This article is part of our coverage.

A new machine learning technique developed by researchers at Edge Impulse makes it possible to run real-time object detection on devices with very small computation and memory capacity. New computer vision applications can be unlocked by the new deep learning architecture.

Most object-detection deep learning models have memory and computation requirements that are beyond the capacity of small processors. It requires several hundred kilobytes of memory, which makes it a great technique for TinyML, a subfield of machine learning focused on running models on devices with limited or no internet access.

Image classification vs object detection

TinyML has made great progress in image classification, where the machine learning model only predicts the presence of a certain type of object in an image. The model needs to identify more than one object as well as the bounding box of each instance.

elephants-object-detection

Object detection models require more memory and are more complex than image classification networks.

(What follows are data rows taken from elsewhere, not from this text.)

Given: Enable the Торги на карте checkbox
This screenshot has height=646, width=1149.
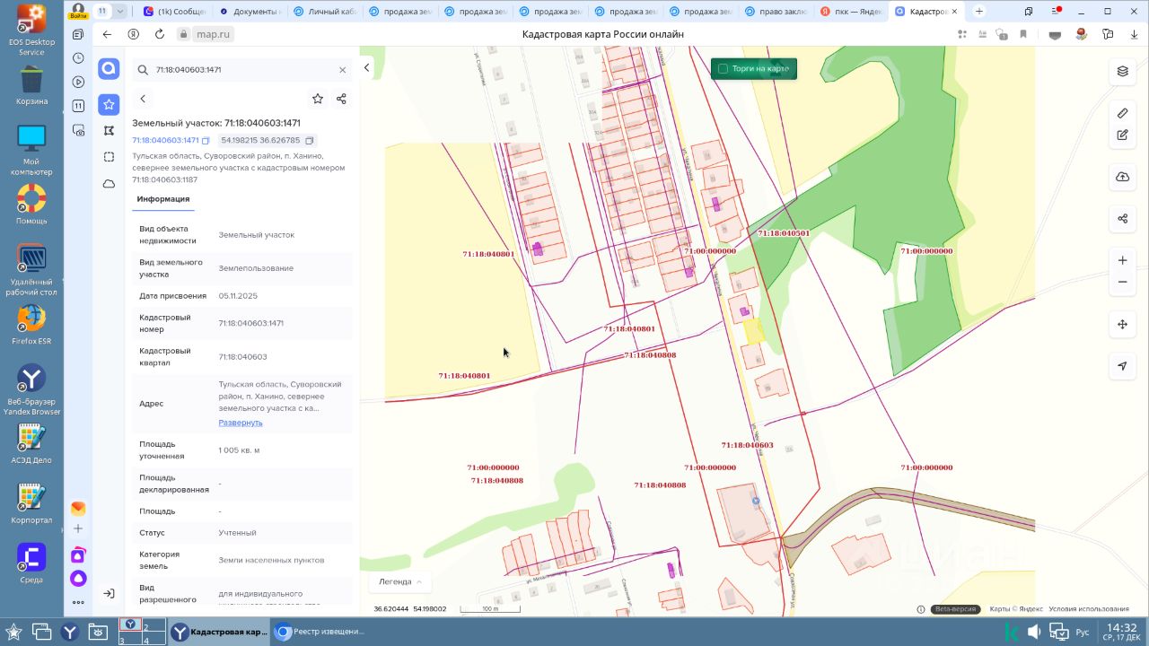Looking at the screenshot, I should (723, 69).
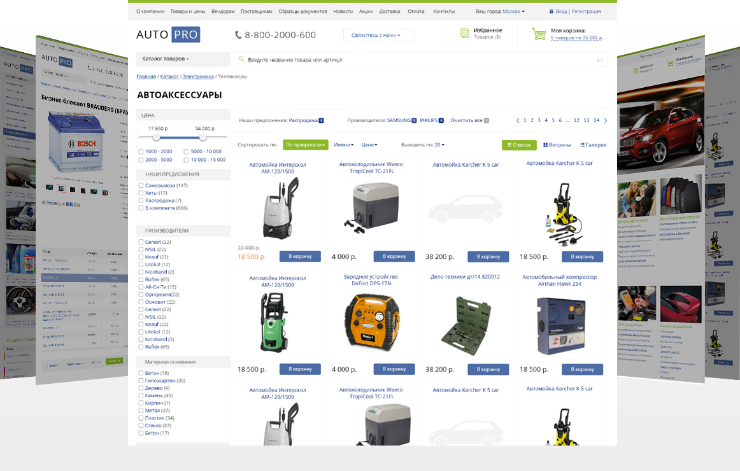Image resolution: width=740 pixels, height=471 pixels.
Task: Tick the Гипсокартон material checkbox
Action: click(x=141, y=381)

We added computer vision support to Edge Impulse back in 2020, and we have seen a tremendous pickup of applications.

Many applications use image classification. A security camera can use TinyML image classification to determine if a person is in the picture or not. More can be done.

You're limited to these very basic classification tasks and it was a big nuisance. There is a lot of value in seeing three people and a label in the top left corner.

The earlier object detection models had to process the input image several times to locate the objects, which made them slow and expensive. YOLO uses single-shot detection to provide near real-time object detection. Their memory requirements are still large. Even models designed for edge applications are hard to run on small devices.

YOLOv5 and MobileNet are large networks that will never fit on a computer and are not compatible with the class of devices.

These models need a lot of data and they are bad at detecting small objects. YOLOv5 recommends more than 10,000 training instances per object class.

Not all object-detection applications need the high-precision output that deep learning models provide. You can shrink your deep learning models to very small sizes if you find the right tradeoff between accuracy, speed, and memory.

FOMO predicts the object's center instead of detecting bounding boxes. Many object detection applications only look at the location of objects in the frame and not their sizes. It requires less data to detect centroids than it does to predict bounding box.

sheep-object-detection-bounding-box-vs-centroid

Redefining object detection deep learning architectures

There is a structural change to traditional deep learning architectures.

A single-shot object detector is made up of a set of layers that are connected and have features. The visual features are pulled from the layers in a way. Simple things such as lines and edges are detected by the first layer. The pooling layer reduces the size of the layer and keeps the most prominent features in each area.

The pooling layer's output is fed to the next layer, which extracts higher-level features, such as corners, arcs, and circles. As more layers are added, the feature maps can detect more complicated things.

neural-networks-layers-visualization
Each layer of the neural network encodes specific features from the input image.

The fully connected layers try to predict the class and box of objects by flattening the output of the final layer.

The last few layers are removed. The output of the neural network is turned into a smaller version of the image with each output value representing a small patch of the input image. Each output unit is trained on a special loss function to predict class probabilities for the patch in the input image. The output becomes a heat map.

fomo-heatmap
FOMO’s output layer produces a heatmap of class probabilities for each corresponding area in the input image.

There are several benefits to this approach. FOMO is compatible with existing architectures. MobileNetV2 is a popular deep learning model for image classification on edge devices.

FOMO lowers the memory and compute requirements of object detection models by reducing the size of the neural network. It is 30 times faster than MobileNet and can run on devices with less than 200 kilobytes of RAM.

The following video shows a neural network using a little over 200 kilobytes of memory to detect objects at 30 frames per second. FOMO can detect objects at 60 frames per second compared to the 2 frames per second performance of MobileNet.

Mat Kelcey, the Principal Engineer at Edge Impulse, did work on neural network architecture for counting bees.

He designed a custom architecture that works for this type of problem, because traditional object detection methods are bad at this type of problem.

The output can be configured based on the application and can detect many instances of objects in a single image.

FOMO-bee-detection
FOMO can detect many small object instances in an image

Limits of FOMO

There are tradeoffs to the benefits of FOMO. It works best when objects are the same size. It is like a grid of squares with each square detecting one object. If there are many small objects in the background and one large object in the foreground, it will not work well.

When objects are too close to each other, they will occupy the same grid square, which reduces the accuracy of the object detector. Reducing the cell size or increasing the image resolution can help you overcome the limit.

When the camera is in a fixed location, it's especially useful to use FOMO.

The Edge Impulse team plans to make the model 888-282-0465 888-282-0465 888-282-0465 888-282-0465 888-282-0465 888-282-0465 in the future.

The article was originally written by Ben Dickson and was published on TechTalks, a publication that examines trends in technology, how they affect the way we live and do business, and the problems they solve. We discuss the evil side of technology, the darker implications of new tech, and what we need to look out for. The original article can be read here.